== Segment start ==

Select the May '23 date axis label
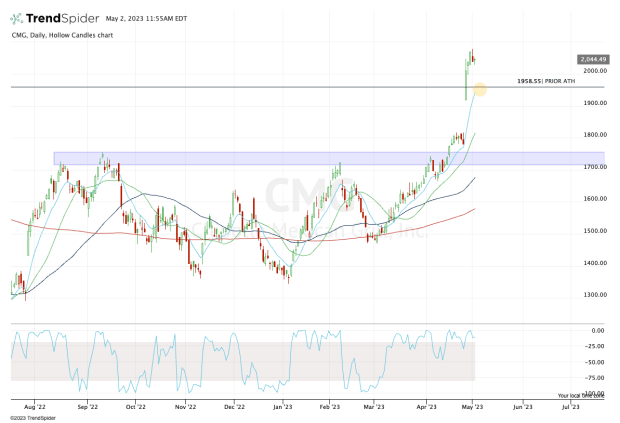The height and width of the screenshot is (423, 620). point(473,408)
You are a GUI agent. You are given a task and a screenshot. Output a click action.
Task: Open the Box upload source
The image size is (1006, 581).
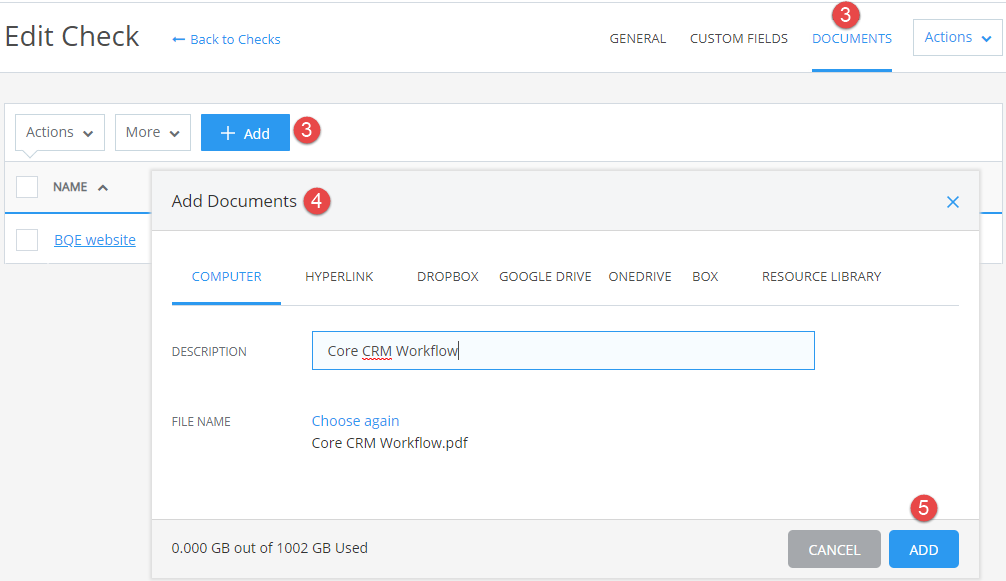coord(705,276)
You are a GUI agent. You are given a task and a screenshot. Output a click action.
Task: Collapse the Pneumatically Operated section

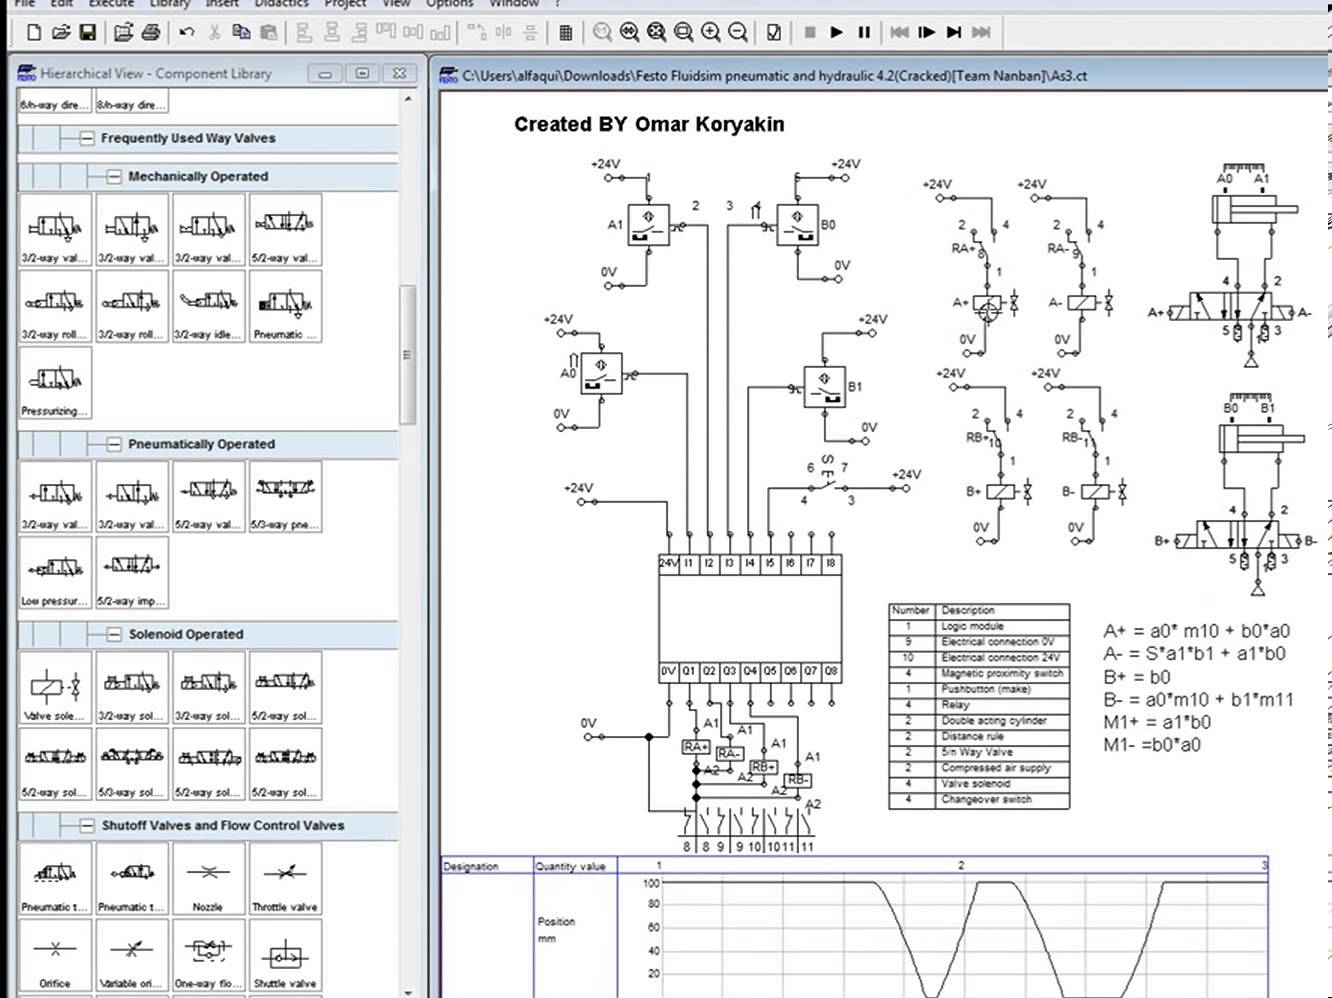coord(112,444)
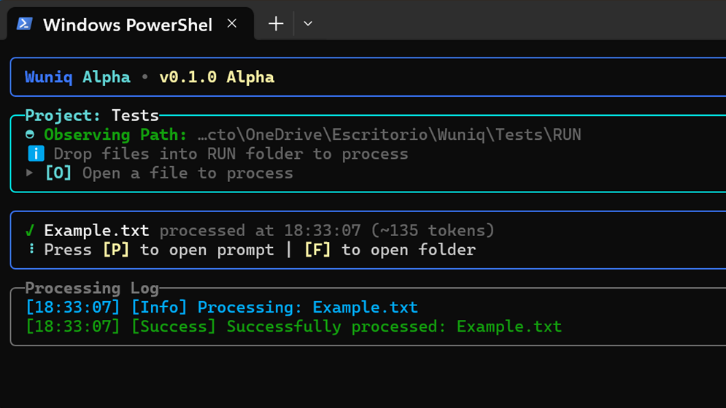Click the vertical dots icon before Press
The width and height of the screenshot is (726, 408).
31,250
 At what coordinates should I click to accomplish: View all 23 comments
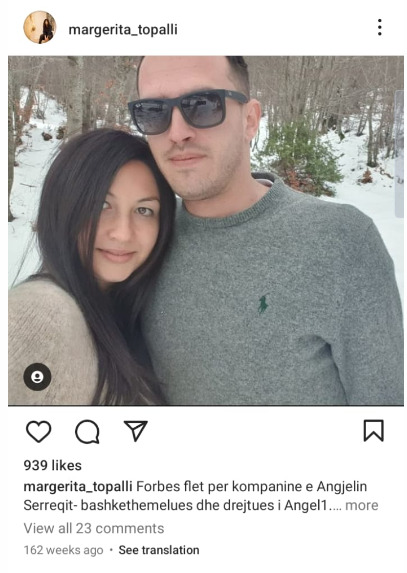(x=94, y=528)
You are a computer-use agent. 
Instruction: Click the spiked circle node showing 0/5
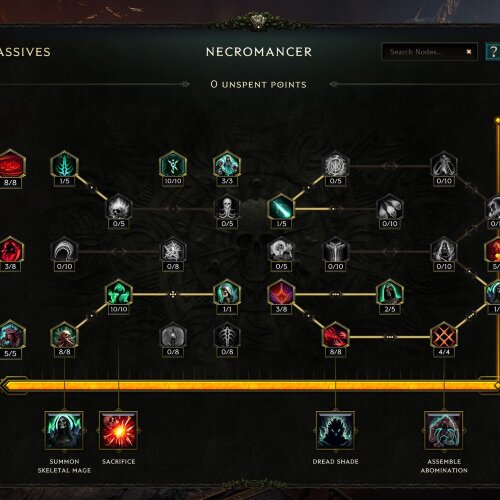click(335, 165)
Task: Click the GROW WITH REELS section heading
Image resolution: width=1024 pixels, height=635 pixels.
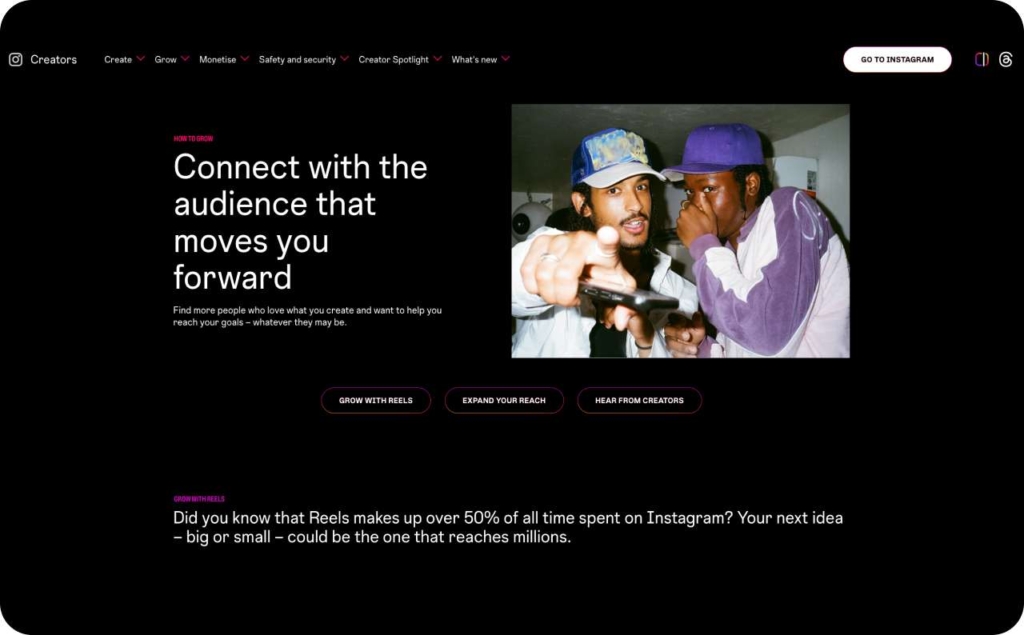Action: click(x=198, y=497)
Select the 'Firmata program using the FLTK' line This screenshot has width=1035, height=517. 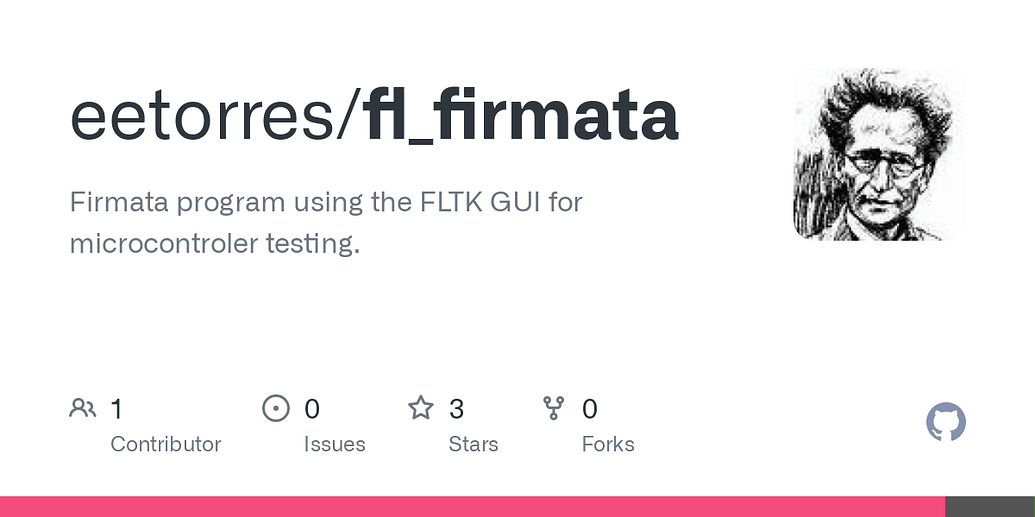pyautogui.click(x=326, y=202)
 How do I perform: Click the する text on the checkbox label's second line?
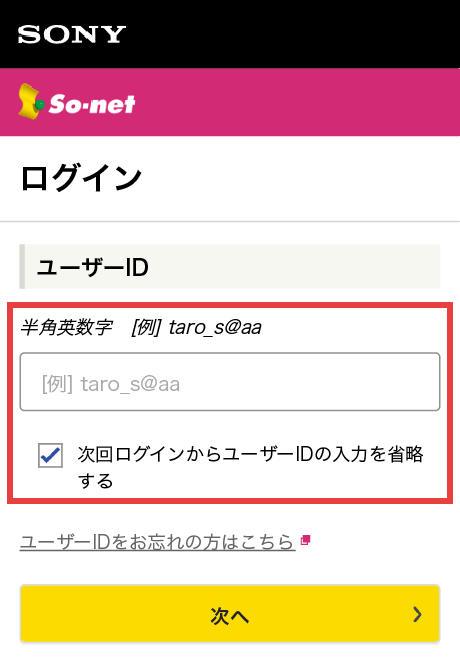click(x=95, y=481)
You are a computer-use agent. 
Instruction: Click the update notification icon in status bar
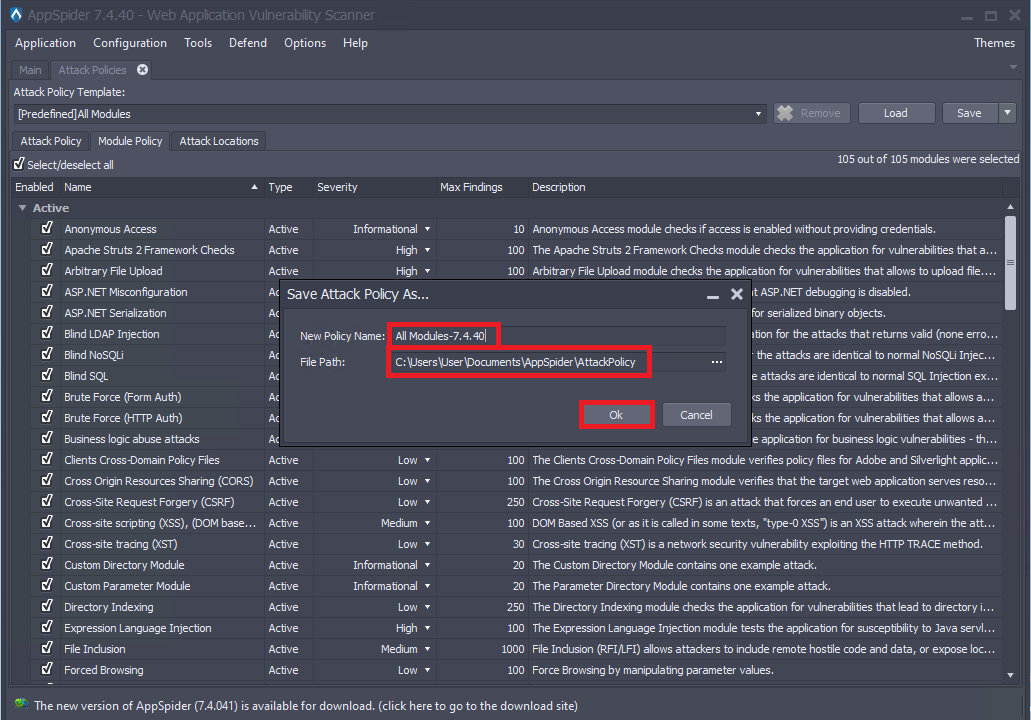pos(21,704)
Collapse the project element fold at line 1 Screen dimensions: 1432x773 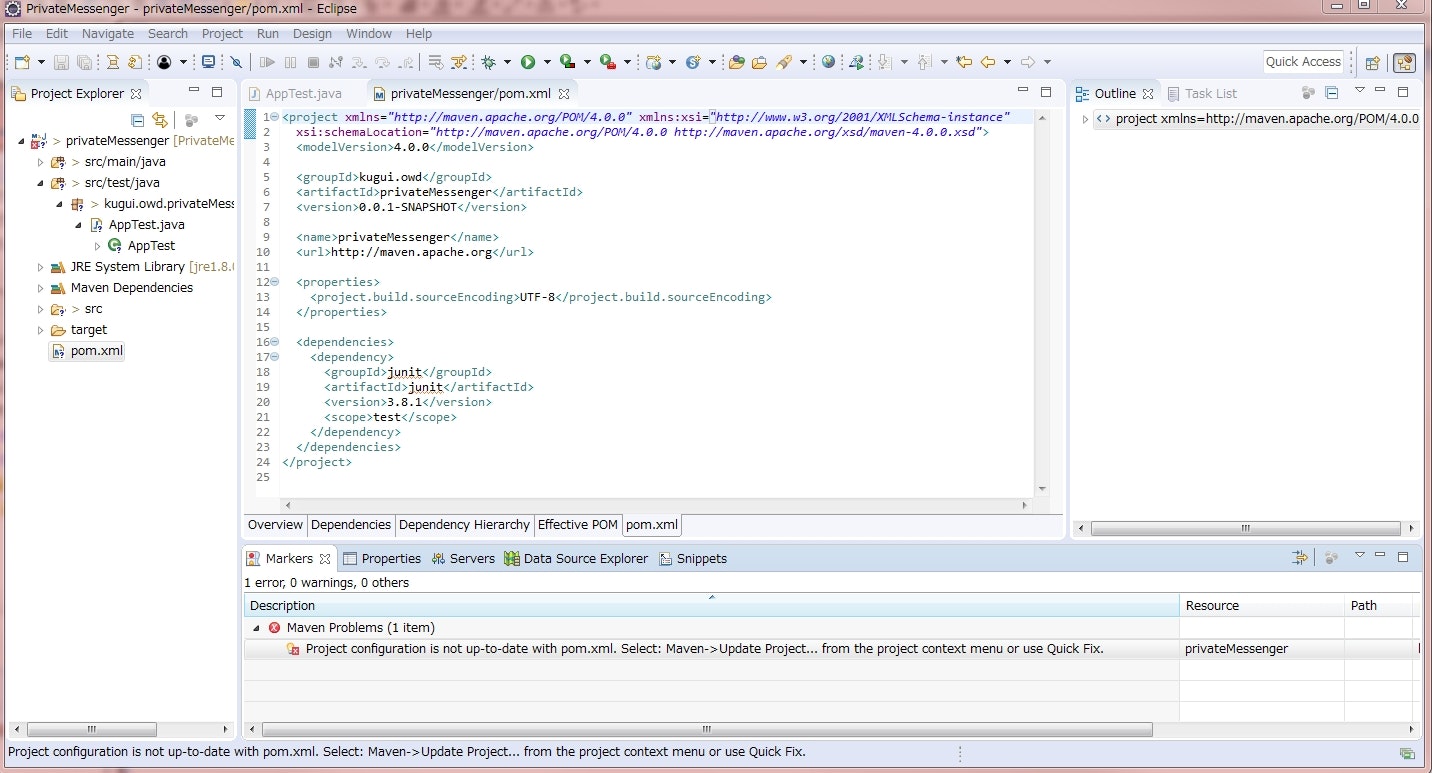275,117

== Segment end ==

In the listing above, find the line with "Task: Open the Box upload source" and the line with "Task: Click the". Copy exactly those lines and all between them, minus the images.

Task: Open the Box upload source
The image size is (1006, 581).
coord(705,276)
You are a GUI agent. You are given a task and a screenshot. Output a click action.
Task: Collapse the Pneumatically Operated section

coord(112,444)
Click the vertical dots icon before Press
The width and height of the screenshot is (726, 408).
31,250
 At what coordinates should I click to accomplish: View all 23 comments
(x=94, y=528)
You are a computer-use agent. 
Instruction: Click the spiked circle node showing 0/5
click(335, 165)
Task: Click the GROW WITH REELS section heading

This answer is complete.